4. « Douce, lisse », à l’image des courants de notre compréhension.
5. « Claire » – notre état d’esprit sera clair.
6. « Non souillée » – elle purifiera nos obscurcissements, nos esprits ne seront pas sales.
7. « Digeste » pour l’estomac, en sorte que nous ne tombions pas malade.
8. « Non irritante pour la gorge en occasionnant un goitre » – je pense qu’à l’époque on était déjà conscient qu’une déficience en iode dans l’eau pouvait causer un goitre. Un goitre est une grosse excroissance au niveau du cou due à une déficience de la glande thyroïde, un manque d’iode. Le bienfait d’une telle eau est que la voix devient mélodieuse.
Dans tous les cas, quand on offre une eau pure et claire, c’est un peu plus respectueux, n’est-ce pas ? Si donc l’eau de votre robinet est pleine de toutes sortes de produits chimiques, etc., offrez de l’eau minérale. Ou bien, si vous avez un purificateur d’eau, cela reviendra moins cher. En d’autres termes, quoi que vous offriez, cherchez à ce que ce soit le plus propre, le plus beau, le plus pur dont vous puissiez disposer. Et cela accumule les causes pour que nous, vous, notre esprit, toute chose, pour que tout soit clair et pur. De même, en tant qu’offrande, c’est une marque de respect.
Se procurer des offrandes sans hypocrisie
Si on se procure des offrandes, les textes disent de le faire sans hypocrisie. Maintenant, cela devient très, très intéressant. Les textes font la différence entre les laïcs (maîtres de maison, ou chefs de famille) et les religieux (moines et nonnes). Pour les maîtres de maison, la chose importante est de gagner votre vie de façon honnête. Si donc vous obtenez des offrandes à partir de vos gains, faites-le sans tricher, sans surfacturer [ce que vous vendez pour gagner votre subsistance, par exemple], sans ce genre de malhonnêteté. Bien que dans d’autres enseignements on puisse entendre dire qu’il y a certaines professions qu’on cherche à éviter, comme de fabriquer ou de vendre des armes, comme de faire, vendre et servir de l’alcool, tenir un bar, ce genre d’activités – (ce n’est pas une occupation saine car c’est juste encourager et aider les autres à s’enivrer) – on insiste ici sur l’honnêteté, et c’est en général le point le plus important.

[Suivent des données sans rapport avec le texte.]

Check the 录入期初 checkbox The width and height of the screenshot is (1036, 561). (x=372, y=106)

Au Tibet et en Mongolie, il y a un très grand nombre de bergers, et ils vendent certains de leurs animaux pour la viande, pas uniquement pour les produits laitiers. Une fois, alors que j’étais en Australie avec Kensur Ogyen Tseten, un grand lama – il était l’abbé retraité de l’un des collèges tantriques et l’un de maîtres de Guéshé Ngawang Dhargyey – des gens lui demandèrent : « Nous vivons dans une région éloignée d’Australie. La seule industrie qu’on y trouve, la seule profession, c’est d’élever des moutons, lesquels de toute évidence finiront à l’abattoir. Que devrions-nous faire ? » Il leur dit : « S’il n’y a pas d’autre moyen de gagner sa vie, la chose principale est de faire preuve de bonté envers les moutons, de les élever avec autant de bonté et de compassion que vous pouvez, et d’être honnêtes en affaires. » Toutefois, je pense que c’est un peu différent du cas d’une personne qui vend des armes.

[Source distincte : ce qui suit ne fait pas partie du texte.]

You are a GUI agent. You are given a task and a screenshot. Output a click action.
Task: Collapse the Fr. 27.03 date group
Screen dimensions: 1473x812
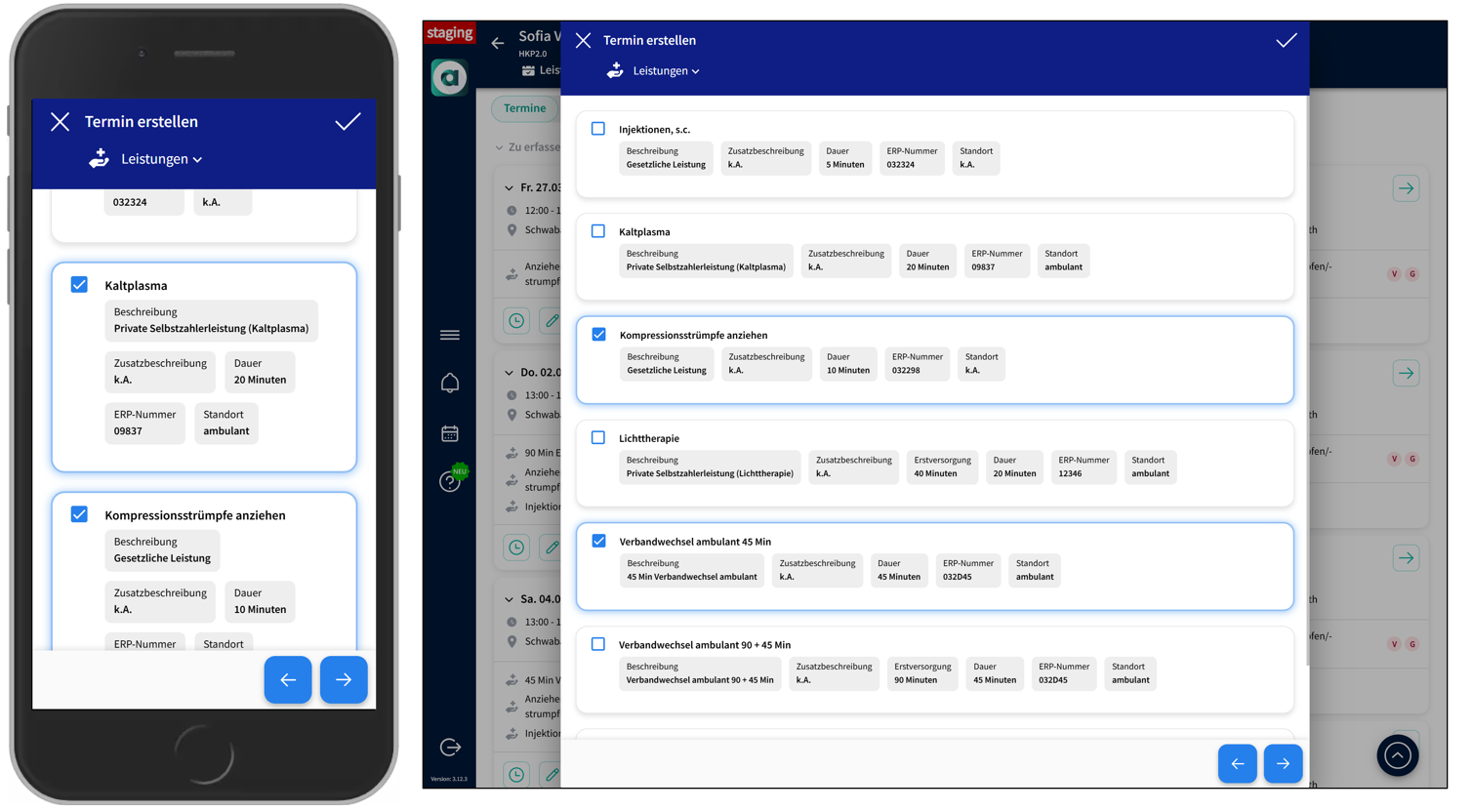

Mais pour les moines et les nonnes, et c’est ici qu’interviennent les enseignements concernant ce qu’on appelle les cinq moyens de subsistance erronés, nous devons donc comprendre ces derniers dans ce contexte. Cela devient alors réellement intéressant, car cela touche au cœur de la question du financement pour les centres du Dharma. Il s’agit de la même chose que celle de la collecte de fonds pour le monastère. Comment recevez-vous des offrandes ou des donations de la part de mécènes ? Voici ce que vous devez éviter :
1. La flatterie – « Vous êtes tellement merveilleux », etc. On flatte donc la personne pour qu’elle fasse une donation.
2. Faire des allusions comme quoi on a besoin d’une chose – « Oh, le centre du Dharma a vraiment besoin de ceci ou de cela ». Vous n’en faites pas la demande directement mais vous faites des allusions par-ci par-là, essayant de tromper les gens en un sens. Ou bien : « Comme votre dernière donation a été utile. Vous êtes si bon. Vous nous aidez tellement. » Donc ce sont des allusions pour : « Donnez plus ! »
3. Le chantage – « Si vous ne donnez pas, il vous arrivera malheur et vous deviendrez pauvre. » C’est donc de l’argent qui vous protège : « Faites-nous une donation et nous ferons pour vous une puja et rien de mal ne vous arrivera. » C’est comme avec la mafia, n’est-ce pas, on donne de l’argent contre une protection. Et les gens font cela ; tel est le problème.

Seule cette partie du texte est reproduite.